ROYAL Swaziland Sugar Corporation (RSSC) Managing Director Nick Jackson says from 2008 to 2010 the price of electricity increased by 57%.

He said power had been increasing by about 25% annually. Jackson said the company’s strategy would be to displace most of its imported electricity.

He said the corporation would install two 30-megawatt turbo alternators at both Simunye and Mhlume factories, adding that construction work had already begun at the Simunye factory.

He said they would substitute power so as to give control over escalating costs and that there was also potential for further expansion into export of power.

Meanwhile, it was reported that RSSC spends about E200 million a year in electricity, making this the second highest bill the company incurs.

The installation of the two 30-megawatt turbo alternators at the company’s factories would cost E100 million and the project was expected to be completed by the end of next month. Currently, the company has its own energy but it is not enough.
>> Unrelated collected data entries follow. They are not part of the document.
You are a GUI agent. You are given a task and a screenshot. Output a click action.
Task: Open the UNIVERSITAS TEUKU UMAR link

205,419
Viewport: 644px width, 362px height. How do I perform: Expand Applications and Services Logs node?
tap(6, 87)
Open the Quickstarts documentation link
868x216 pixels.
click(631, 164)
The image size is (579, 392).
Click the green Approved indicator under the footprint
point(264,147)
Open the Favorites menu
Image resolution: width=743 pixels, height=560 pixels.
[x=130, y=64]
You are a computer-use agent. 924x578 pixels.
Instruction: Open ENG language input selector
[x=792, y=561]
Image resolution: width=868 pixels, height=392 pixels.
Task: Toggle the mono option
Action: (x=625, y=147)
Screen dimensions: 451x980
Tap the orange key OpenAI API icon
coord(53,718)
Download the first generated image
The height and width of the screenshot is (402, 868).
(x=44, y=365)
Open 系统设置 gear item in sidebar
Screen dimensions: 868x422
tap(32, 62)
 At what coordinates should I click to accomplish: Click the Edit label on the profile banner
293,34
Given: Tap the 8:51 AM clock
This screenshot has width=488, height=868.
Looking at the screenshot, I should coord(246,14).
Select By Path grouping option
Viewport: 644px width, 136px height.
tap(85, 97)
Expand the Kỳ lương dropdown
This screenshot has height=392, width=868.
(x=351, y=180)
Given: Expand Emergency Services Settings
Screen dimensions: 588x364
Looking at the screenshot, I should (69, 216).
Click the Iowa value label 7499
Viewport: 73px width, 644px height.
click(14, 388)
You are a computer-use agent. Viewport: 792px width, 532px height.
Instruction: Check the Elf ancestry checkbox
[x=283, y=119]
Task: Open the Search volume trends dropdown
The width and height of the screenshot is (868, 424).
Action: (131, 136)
RSSC General Manager-Manufacturing John Mark Sithebe said the installation of the 30-megawatt alternators would create capacity to substitute imported power, thus creating self-sufficiency.

“Eskom has indicated its intention to seek high tariff increases over the next few years in the order of 20-25% per annum.

These increases will inevitably be passed on by the Swaziland Electricity Company (SEC) to its customers in Swaziland, resulting in abnormal electricity cost increases for RSSC,” Sithebe said.

RSSC currently generates power using cane or bagasse, which they said was not enough. Sithebe said the board approved E72 million funding which would go towards improving energy efficiency in the two factories, thereby minimising the energy used to generate power for factory use.

“We have done the figures and are sure that this initiative will decrease RSSC’s cost of sugar and ethanol production,” he said.

...Ethanol project penalties duplicated

ONE of the challenges experienced by the Royal Swaziland Sugar Corporation (RSSC) in its ethanol project is the duplicity of excise penalties by the South African Revenue Service (SARS) and Swaziland Revenue Authority (SRA).

However, it has been reported that such was not experienced by the company’s South African competitors. Managing Director Nick Jackson said RSSC also experienced higher bond requirements compared to its South African competitors.

“Costs of transportation are also higher. Worth noting is that RSSC produces high grade fermentation ethanol from sugarcane molasses. Ethanol production is not regulated like sugar, it is a bit more informal,” he said. Jackson, who was speaking at the Sugar Conference 2011 held at Happy Valley Hotel, said ethanol had markets in the Southern African Customs Union (SACU), European Union (EU) and African region.